Virus Vaccine May Prevent Skin Cancer

Scientists have created a vaccine that may protect against skin cancer, according to a new study.

Researchers said the latest findings suggest that vaccination might prevent virus-associated benign and malignant skin tumors.

In the latest study, researchers used mice in which skin papillomaviruses are present and transmitted to young offspring. Researchers explain that most people are infected with skin papillomaviruses as children and carry the virus in skin cells for the rest of our lives.  However, the mice used in the study are more sensitive to the virus that humans.

Researchers were able to make a vaccine against the rodent skin papillomavirus, which was modeled after the HPV vaccine against human papillomaviruses that protects against cervical cancer and genital warts. 

The findings revealed that the vaccine completely prevented the appearance of benign and malignant skin tumors.

While the vaccine doesn’t completely eliminate the virus, it reduces the virus numbers in skin cells.
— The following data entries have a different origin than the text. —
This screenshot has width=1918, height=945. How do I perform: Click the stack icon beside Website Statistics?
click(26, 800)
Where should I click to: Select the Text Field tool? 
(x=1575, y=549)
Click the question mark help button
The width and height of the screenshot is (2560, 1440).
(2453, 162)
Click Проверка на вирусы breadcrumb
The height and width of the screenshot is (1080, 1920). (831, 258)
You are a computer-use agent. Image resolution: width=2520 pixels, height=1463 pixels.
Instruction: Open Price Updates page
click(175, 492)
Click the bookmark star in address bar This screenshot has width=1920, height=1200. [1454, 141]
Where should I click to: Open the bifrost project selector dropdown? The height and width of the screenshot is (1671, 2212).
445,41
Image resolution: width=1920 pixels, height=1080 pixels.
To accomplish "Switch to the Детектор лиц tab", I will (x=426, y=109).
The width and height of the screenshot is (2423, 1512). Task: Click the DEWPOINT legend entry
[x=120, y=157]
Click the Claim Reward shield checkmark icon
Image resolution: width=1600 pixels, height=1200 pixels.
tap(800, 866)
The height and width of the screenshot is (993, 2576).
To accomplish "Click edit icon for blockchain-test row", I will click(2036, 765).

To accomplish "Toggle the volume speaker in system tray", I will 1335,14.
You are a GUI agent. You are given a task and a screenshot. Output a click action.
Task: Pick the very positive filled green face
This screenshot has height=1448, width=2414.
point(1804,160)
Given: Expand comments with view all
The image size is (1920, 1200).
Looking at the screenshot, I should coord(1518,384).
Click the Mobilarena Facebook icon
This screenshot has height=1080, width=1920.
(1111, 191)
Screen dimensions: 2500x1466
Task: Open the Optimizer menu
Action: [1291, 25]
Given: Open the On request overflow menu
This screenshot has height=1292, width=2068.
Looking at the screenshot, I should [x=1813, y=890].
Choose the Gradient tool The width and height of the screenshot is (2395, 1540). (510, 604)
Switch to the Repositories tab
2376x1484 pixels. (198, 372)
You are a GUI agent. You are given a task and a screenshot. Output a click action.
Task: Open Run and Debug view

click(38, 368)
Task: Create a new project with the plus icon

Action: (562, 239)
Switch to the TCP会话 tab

Researchers explain that virus numbers in skin cells were significantly lower in the vaccinated animals. The findings suggest that the vaccine is efficient in training and boosting the immune system to fight the virus.

Researchers said the findings are important for transplant recipients who need to take immunosuppressive drugs for the rest of their lives to prevent rejection of the transplanted organ. One of the side effects of immunosuppressive drugs is abnormal skin growths that can lead to skin cancer. The drugs are a reason why transplant patients have a 250 times greater chance of developing skin tumors. The study found that the vaccine even works in mice treated with immunosuppressive drugs.

Researchers said that the latest suggest that papillomavirus vaccination around the time of transplantation could prevent the skin lesions seen in transplant patients.

“These findings provide the basis for the clinical development of potent vaccination strategies against cutaneous [skin] HPV infections and HPV-induced tumors, especially in patients awaiting organ transplantation,” researchers wrote.

The findings are published in the journal PLOS Pathogens.